[Dataset entries]
**********
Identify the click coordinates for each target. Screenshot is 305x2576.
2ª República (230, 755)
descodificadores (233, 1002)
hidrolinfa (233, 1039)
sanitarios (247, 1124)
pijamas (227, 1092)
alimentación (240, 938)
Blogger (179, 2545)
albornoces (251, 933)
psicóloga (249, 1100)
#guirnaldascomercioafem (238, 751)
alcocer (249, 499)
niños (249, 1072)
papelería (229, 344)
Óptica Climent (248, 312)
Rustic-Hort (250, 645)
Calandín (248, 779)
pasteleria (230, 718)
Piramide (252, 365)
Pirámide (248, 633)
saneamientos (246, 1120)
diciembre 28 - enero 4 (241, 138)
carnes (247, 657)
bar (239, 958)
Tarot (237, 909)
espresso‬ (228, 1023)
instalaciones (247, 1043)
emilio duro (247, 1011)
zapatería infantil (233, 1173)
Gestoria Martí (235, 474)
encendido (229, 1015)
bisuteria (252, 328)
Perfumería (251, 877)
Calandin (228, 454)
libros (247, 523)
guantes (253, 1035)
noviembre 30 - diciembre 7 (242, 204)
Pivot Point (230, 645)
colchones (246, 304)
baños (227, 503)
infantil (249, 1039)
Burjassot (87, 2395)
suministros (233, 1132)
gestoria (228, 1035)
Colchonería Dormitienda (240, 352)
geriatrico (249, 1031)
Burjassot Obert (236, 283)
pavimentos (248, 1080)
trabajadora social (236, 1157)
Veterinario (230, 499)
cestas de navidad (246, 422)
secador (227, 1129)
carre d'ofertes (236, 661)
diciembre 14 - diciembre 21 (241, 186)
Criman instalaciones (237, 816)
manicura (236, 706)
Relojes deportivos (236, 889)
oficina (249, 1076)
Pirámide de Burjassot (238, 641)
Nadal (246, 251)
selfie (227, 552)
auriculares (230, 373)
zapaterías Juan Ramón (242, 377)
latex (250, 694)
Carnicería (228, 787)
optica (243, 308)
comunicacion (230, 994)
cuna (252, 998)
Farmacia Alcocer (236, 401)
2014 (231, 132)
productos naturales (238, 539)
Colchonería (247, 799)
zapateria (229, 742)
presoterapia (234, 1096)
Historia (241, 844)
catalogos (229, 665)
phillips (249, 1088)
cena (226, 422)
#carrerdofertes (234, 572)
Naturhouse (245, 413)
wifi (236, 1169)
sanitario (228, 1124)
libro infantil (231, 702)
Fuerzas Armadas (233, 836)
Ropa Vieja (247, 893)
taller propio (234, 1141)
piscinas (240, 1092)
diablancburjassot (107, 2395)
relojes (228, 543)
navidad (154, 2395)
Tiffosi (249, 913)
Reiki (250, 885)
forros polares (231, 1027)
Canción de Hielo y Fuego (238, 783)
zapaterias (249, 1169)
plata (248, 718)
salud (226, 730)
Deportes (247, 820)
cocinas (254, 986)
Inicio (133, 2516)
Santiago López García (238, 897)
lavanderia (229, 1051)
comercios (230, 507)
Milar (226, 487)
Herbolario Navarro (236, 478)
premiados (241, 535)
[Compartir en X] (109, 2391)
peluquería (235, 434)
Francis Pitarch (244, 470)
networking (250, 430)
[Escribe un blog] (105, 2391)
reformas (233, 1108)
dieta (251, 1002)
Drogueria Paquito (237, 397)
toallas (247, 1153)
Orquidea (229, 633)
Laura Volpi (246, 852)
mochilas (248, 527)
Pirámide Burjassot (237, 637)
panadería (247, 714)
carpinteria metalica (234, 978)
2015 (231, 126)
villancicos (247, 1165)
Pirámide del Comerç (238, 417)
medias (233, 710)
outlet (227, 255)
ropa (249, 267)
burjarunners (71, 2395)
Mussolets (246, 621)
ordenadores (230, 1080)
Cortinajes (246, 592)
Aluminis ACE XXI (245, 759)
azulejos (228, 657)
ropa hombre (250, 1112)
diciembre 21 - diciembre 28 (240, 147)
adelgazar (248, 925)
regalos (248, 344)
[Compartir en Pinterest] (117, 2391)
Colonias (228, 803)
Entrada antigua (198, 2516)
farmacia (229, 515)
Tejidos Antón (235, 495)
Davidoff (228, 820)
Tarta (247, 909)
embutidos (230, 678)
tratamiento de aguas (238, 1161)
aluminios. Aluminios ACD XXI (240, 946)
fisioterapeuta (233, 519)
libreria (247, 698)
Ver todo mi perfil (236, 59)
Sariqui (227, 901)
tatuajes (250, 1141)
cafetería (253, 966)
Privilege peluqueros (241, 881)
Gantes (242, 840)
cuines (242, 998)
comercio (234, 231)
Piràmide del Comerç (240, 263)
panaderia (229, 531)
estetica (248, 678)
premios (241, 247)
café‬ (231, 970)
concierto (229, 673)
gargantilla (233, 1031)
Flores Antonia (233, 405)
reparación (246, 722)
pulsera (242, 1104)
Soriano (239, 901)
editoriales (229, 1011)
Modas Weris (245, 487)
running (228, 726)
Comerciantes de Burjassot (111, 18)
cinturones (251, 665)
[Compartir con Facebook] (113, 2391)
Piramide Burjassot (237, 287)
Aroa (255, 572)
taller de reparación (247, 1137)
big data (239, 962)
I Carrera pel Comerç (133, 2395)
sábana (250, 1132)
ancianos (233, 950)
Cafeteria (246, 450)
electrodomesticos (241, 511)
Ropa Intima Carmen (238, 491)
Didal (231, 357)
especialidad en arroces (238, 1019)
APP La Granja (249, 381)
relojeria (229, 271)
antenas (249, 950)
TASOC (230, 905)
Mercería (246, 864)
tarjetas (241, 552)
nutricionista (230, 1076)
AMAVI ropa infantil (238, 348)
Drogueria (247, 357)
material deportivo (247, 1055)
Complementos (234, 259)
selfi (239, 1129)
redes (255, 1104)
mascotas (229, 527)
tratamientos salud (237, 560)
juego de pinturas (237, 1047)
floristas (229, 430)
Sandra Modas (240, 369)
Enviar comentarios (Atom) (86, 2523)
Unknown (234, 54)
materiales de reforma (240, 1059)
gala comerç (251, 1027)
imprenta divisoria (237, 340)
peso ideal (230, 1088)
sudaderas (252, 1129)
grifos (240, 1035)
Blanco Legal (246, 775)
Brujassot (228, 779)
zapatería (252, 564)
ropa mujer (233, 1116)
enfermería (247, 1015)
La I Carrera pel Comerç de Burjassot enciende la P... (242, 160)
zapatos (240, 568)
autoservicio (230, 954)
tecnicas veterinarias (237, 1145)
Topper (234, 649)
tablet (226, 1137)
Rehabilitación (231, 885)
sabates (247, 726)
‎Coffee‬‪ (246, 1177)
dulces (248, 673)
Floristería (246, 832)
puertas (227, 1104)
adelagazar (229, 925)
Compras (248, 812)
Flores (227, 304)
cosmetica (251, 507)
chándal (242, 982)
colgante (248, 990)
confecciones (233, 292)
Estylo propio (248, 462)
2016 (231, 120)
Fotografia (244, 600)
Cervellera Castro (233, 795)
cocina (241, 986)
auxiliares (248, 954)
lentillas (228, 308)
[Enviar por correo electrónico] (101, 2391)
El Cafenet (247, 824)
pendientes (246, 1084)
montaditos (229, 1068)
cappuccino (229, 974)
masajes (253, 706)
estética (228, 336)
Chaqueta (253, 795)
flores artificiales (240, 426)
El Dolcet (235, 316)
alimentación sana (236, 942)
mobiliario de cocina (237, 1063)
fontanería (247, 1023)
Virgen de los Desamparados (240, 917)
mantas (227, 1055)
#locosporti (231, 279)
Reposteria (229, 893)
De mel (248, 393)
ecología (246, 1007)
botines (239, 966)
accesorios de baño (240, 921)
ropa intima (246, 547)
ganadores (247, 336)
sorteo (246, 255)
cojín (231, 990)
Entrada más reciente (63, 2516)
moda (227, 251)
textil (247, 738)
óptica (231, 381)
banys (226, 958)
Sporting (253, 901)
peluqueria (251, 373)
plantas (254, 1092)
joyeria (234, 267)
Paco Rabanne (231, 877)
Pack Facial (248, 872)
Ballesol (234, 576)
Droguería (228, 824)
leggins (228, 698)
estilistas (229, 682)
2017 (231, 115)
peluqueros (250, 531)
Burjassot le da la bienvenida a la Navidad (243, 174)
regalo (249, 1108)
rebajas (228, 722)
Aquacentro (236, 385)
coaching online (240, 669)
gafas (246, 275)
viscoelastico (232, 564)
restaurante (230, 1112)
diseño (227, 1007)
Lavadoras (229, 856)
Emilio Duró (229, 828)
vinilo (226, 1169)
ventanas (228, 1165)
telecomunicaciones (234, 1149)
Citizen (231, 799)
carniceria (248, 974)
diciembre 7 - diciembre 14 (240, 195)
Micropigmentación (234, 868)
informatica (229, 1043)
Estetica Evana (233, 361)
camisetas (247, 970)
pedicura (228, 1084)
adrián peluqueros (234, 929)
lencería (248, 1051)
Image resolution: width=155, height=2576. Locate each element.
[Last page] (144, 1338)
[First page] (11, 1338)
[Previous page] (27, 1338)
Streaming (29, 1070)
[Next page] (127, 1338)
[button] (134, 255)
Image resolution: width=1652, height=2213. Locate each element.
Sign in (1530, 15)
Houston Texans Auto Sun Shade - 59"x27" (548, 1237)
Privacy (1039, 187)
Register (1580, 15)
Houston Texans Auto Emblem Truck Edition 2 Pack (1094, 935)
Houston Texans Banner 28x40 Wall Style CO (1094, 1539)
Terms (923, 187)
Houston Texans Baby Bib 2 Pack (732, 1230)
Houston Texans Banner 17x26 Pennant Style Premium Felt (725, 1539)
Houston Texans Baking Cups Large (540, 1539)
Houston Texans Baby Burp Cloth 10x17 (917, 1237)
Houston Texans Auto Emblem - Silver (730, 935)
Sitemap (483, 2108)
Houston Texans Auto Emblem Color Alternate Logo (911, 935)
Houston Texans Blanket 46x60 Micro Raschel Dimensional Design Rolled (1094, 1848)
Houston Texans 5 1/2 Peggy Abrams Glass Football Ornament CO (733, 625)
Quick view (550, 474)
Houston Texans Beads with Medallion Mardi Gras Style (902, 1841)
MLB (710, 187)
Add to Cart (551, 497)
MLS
**********
[WHAT TO PRODUCE] One stretch of the lines above is wanted, from the line that contains "[Compartir en X] (109, 2391)" through the line that contains "ropa (249, 267)". Output it exactly.

[ANSWER AREA]
[Compartir en X] (109, 2391)
peluquería (235, 434)
Francis Pitarch (244, 470)
networking (250, 430)
[Escribe un blog] (105, 2391)
reformas (233, 1108)
dieta (251, 1002)
Drogueria Paquito (237, 397)
toallas (247, 1153)
Orquidea (229, 633)
Laura Volpi (246, 852)
mochilas (248, 527)
Pirámide Burjassot (237, 637)
panadería (247, 714)
carpinteria metalica (234, 978)
2015 (231, 126)
villancicos (247, 1165)
Pirámide del Comerç (238, 417)
medias (233, 710)
outlet (227, 255)
ropa (249, 267)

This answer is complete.